Должен добавить (точности ради), что не был уверен в этом столь мрачном эпизоде, неуверенность, которая делала его еще мрачнее, поскольку вывести его на свет можно было лишь посредством озабоченного “полагаю”. И однако кое-что произошло; в этом веселом мире я вряд ли сподобился бы снова ответить: “Ну да, все в порядке”, уж больно причудливо прозвучал бы этот ответ — и, может быть, в том его вина; но у меня сложилось впечатление, что своим отступлением перед очевидностью она неосторожно извлекла на дневной свет пролог дня, каковой вообще не должен был переступать порог пробуждения, живой отблеск, перед которым она продолжала отступать и который отражался, мне кажется, в угрожающем выражении ее собственного взгляда, в том, как свирепо, но и тревожно она теперь меня разглядывала, свирепо, враждебно и бессильно (у нее были большие выпуклые глаза, очень напряженный и очень сухой взгляд; под завесой озабоченности глаза стали еще больше, но смягчились, и эта мягкость была полна угрозы).

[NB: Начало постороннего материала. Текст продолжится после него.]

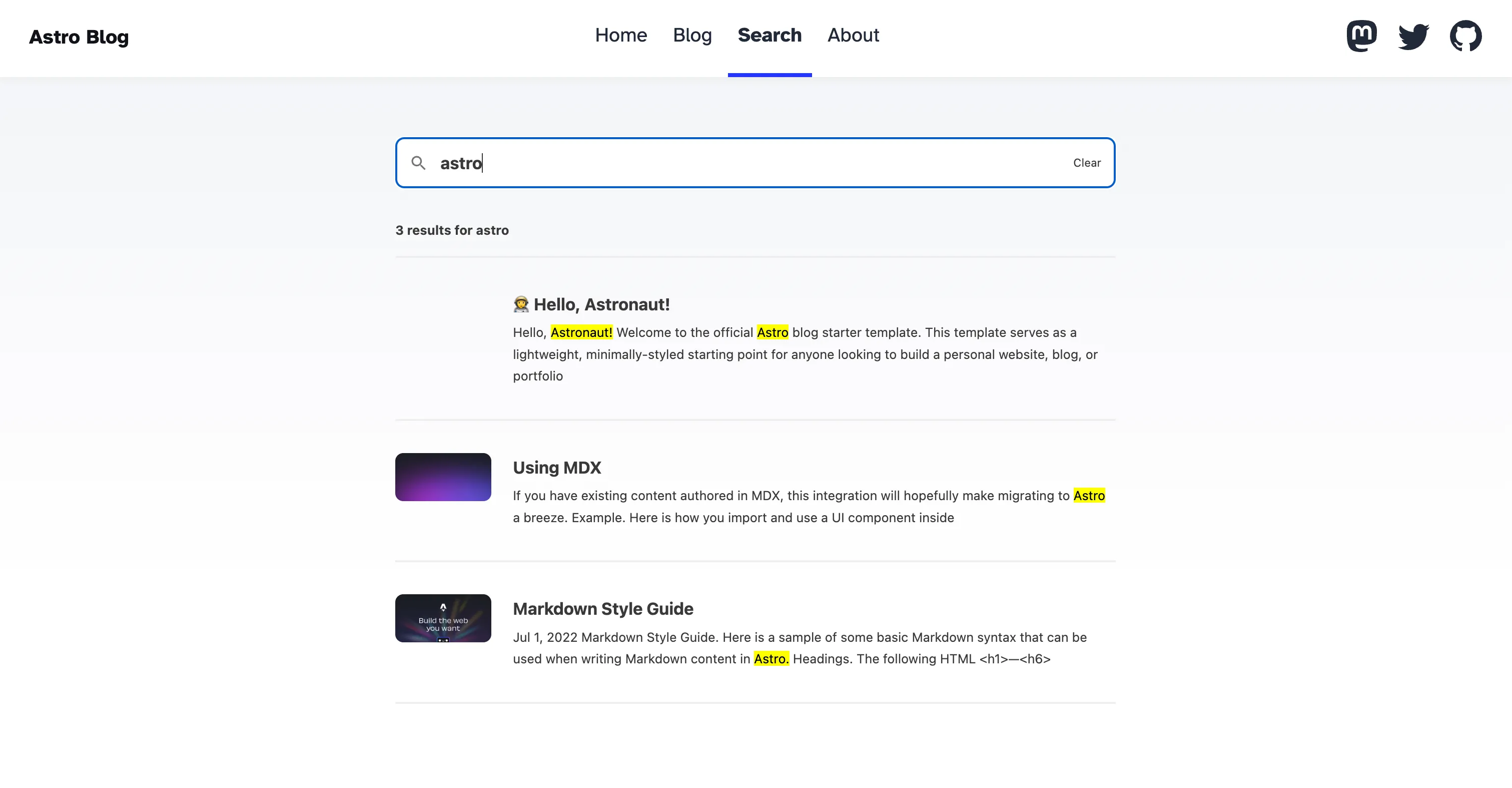Viewport: 1512px width, 788px height.
Task: Click the magnifying glass search icon
Action: [x=418, y=163]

Еще один признак ее озабоченности — то, что она попыталась — когда я спросил, еще ее не отпустив: “Давно ли вы здесь?” — все или по крайней мере кое-что мне сказать. Насколько я мог видеть, это была словно панорама искушения, мольба о вечном счастье, предложение вручить мне ключи от царства, что в конце концов прояснилось следующей не без размаха прозвучавшей фразой (которая донельзя напоминала ответ на мои тщетные вопросы, что же “на самом деле” произошло): “Никто здесь не хочет ввязываться в историю”.
Эта фраза произвела на меня сильное впечатление. Мне показалось, что я увидел, как из нее хлынул свет, я дотронулся до удивительно светозарной точки. Фраза? оползень, еще не вставленный в раму портрет, живо искрящееся движение, которое бросало свет, на мгновение ослепляя, и было это не спокойное свечение, но роскошный и капризный случай, прихоть светозарности.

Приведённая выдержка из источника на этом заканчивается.